If set, dbt will output resource report into log.

favor_state/no_favor_state

If set, defer to the argument provided to the state flag for resolving unselected nodes, even if the node(s) exist as a database object in the current environment.

export_saved_queries/no_export_saved_queries

Export saved queries within the ‘build’ command, otherwise no-op

dbt_conn_id

An Airflow connection ID to generate dbt profile from.

profiles_conn_id

An Airflow connection ID to use for pulling dbt profiles from remote (e.g. git/s3/gcs).

project_conn_id

An Airflow connection ID to use for pulling dbt project from remote (e.g. git/s3/gcs).

do_xcom_push_artifacts

A list of dbt artifacts to XCom push.

upload_dbt_project

Flag to enable unloading the project dbt after the operator execution back to project_dir.

delete_before_upload

Flag to enable cleaning up project_dir before uploading dbt project back to.

replace_on_upload

Flag to allow replacing files when uploading dbt project back to project_dir.

env_vars

Supply environment variables to the project

abstract property command: str

Return the current dbt command.

Each subclass of DbtBaseOperator should return its corresponding command.

property dbt_hook: DbtHook

Provides an existing DbtHook or creates one.

execute(context)[source]

Execute dbt command with prepared arguments.

Execution requires setting up a directory with the dbt project files and overriding the logging.

Parameters:

context – The Airflow’s task context

make_run_results_serializable(result)[source]
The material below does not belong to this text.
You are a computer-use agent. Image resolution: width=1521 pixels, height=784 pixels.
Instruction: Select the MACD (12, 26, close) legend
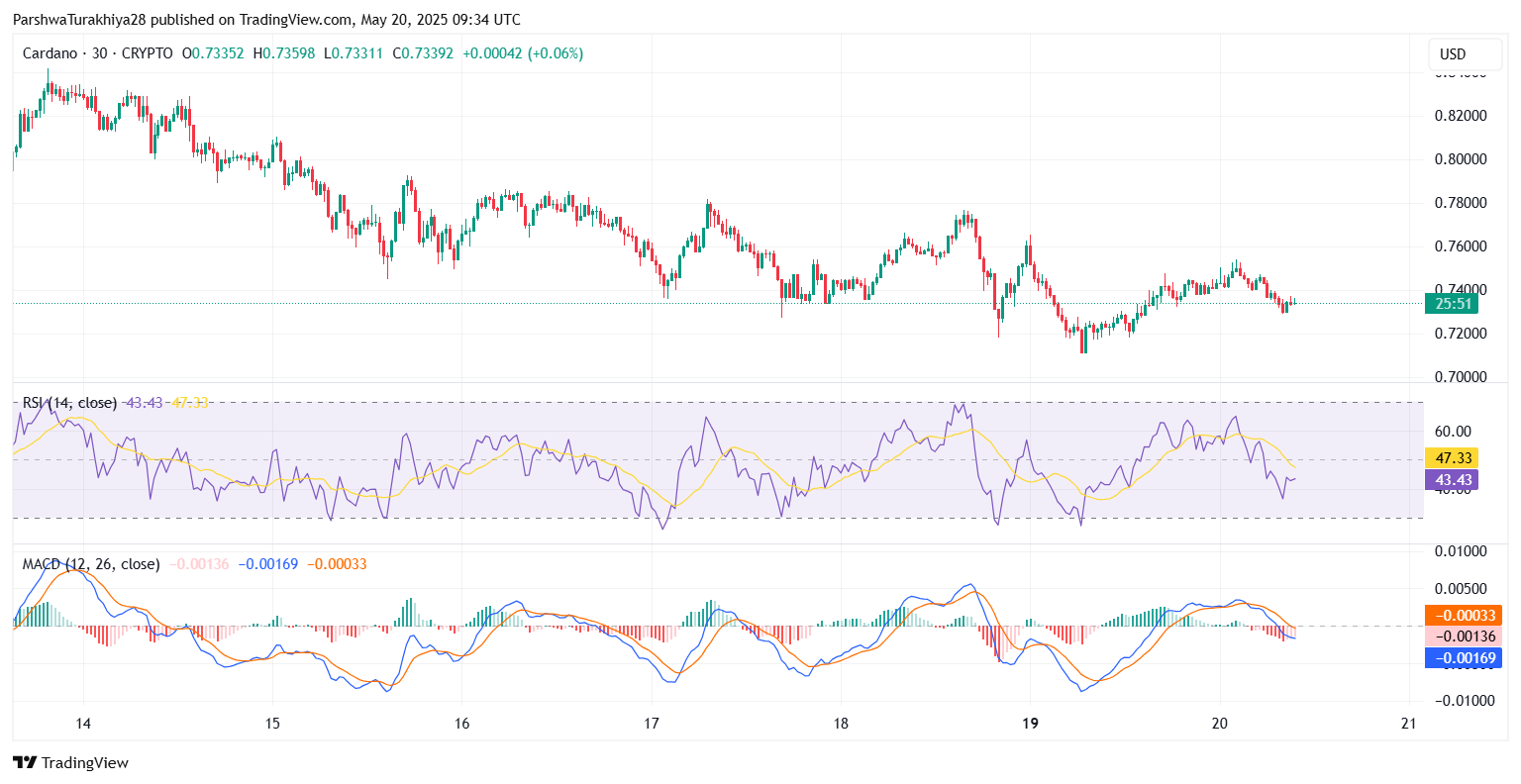point(91,564)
Makes dbt’s run result JSON-serializable.

Turn dbt’s RunResult into a dict of only JSON-serializable types Each subclas may implement this method to return a dictionary of JSON-serializable types, the default XCom backend. If implementing custom XCom backends, this method may be overriden.

Parameters:

result (Optional[RunResult])

Return type:

Optional[dict[Any, Any]]

xcom_push_dbt_results(context, dbt_results)[source]
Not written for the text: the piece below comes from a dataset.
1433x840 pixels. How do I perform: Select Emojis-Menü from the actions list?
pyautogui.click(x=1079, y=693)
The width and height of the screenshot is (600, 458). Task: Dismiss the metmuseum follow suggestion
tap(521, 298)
Push any dbt results to XCom.

Parameters:
  • context – The Airflow task’s context.

  • dbt_results (DbtTaskResult) – A namedtuple the results of executing a dbt task, as returned by DbtHook.

Return type:

None

class airflow_dbt_python.operators.dbt.DbtBuildOperator(full_refresh=None, select=None, exclude=None, selector_name=None, singular=None, generic=None, show=None, indirect_selection=None, **kwargs)[source]

Executes a dbt build command.

The build command combines the run, test, seed, and snapshot commands into one. The full Documentation for the dbt build command can be found here: https://docs.getdbt.com/reference/commands/build.

Parameters:
  • full_refresh (Optional[bool])

  • select (Optional[list[str]])

  • exclude (Optional[list[str]])

  • selector_name (Optional[str])

  • singular (Optional[bool])

  • generic (Optional[bool])

  • show (Optional[bool])

  • indirect_selection (Optional[str])

property command: str

Return the build command.

class airflow_dbt_python.operators.dbt.DbtCleanOperator(upload_dbt_project=True, delete_before_upload=True, clean_project_files_only=True, **kwargs)[source]
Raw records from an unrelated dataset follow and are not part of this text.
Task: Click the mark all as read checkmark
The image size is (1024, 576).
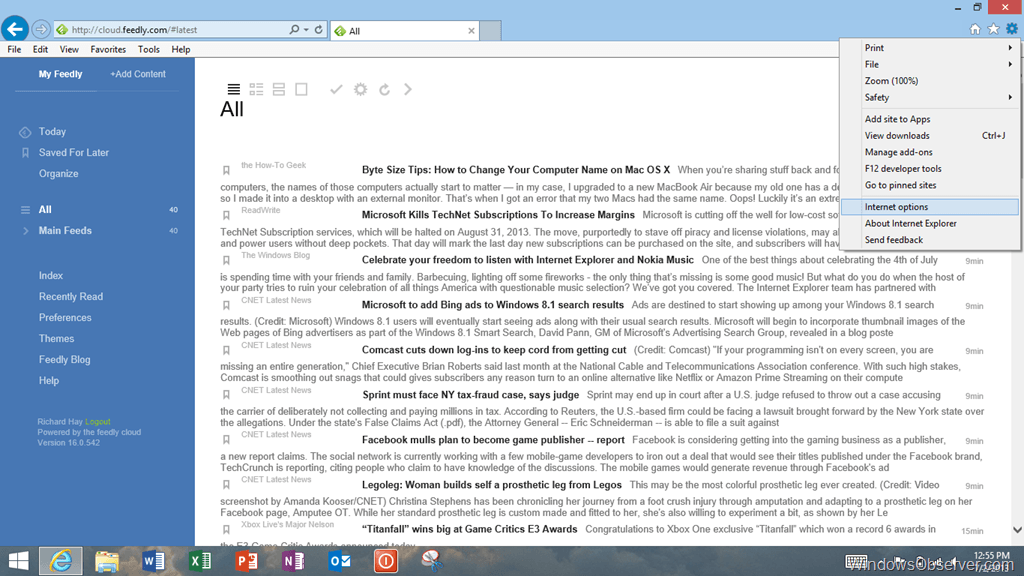Action: coord(336,90)
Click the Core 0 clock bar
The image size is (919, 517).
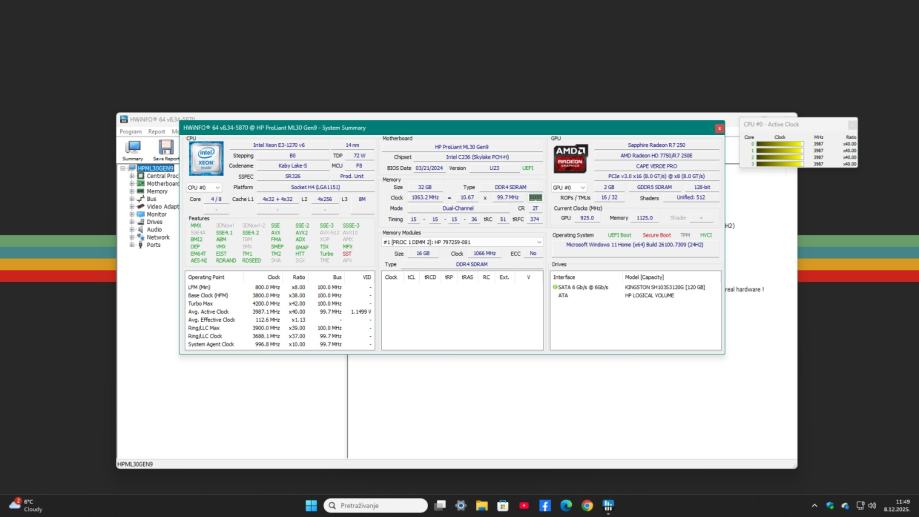779,143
Executes a dbt clean command.

The documentation for the dbt command can be found here: https://docs.getdbt.com/reference/commands/debug.

Parameters:
  • upload_dbt_project (bool)

  • delete_before_upload (bool)

  • clean_project_files_only (bool)

property command: str

Return the clean command.

class airflow_dbt_python.operators.dbt.DbtCompileOperator(parse_only=None, full_refresh=None, models=None, select=None, exclude=None, selector_name=None, upload_dbt_project=True, **kwargs)[source]

Executes a dbt compile command.

The compile command generates SQL files. The documentation for the dbt command can be found here: https://docs.getdbt.com/reference/commands/compile.

Parameters:
  • parse_only (Optional[bool])

  • full_refresh (Optional[bool])

  • models (Optional[list[str]])

  • select (Optional[list[str]])

  • exclude (Optional[list[str]])

  • selector_name (Optional[str])

  • upload_dbt_project (bool)

property command: str

Return the compile command.

class airflow_dbt_python.operators.dbt.DbtDebugOperator(config_dir=None, no_version_check=None, **kwargs)[source]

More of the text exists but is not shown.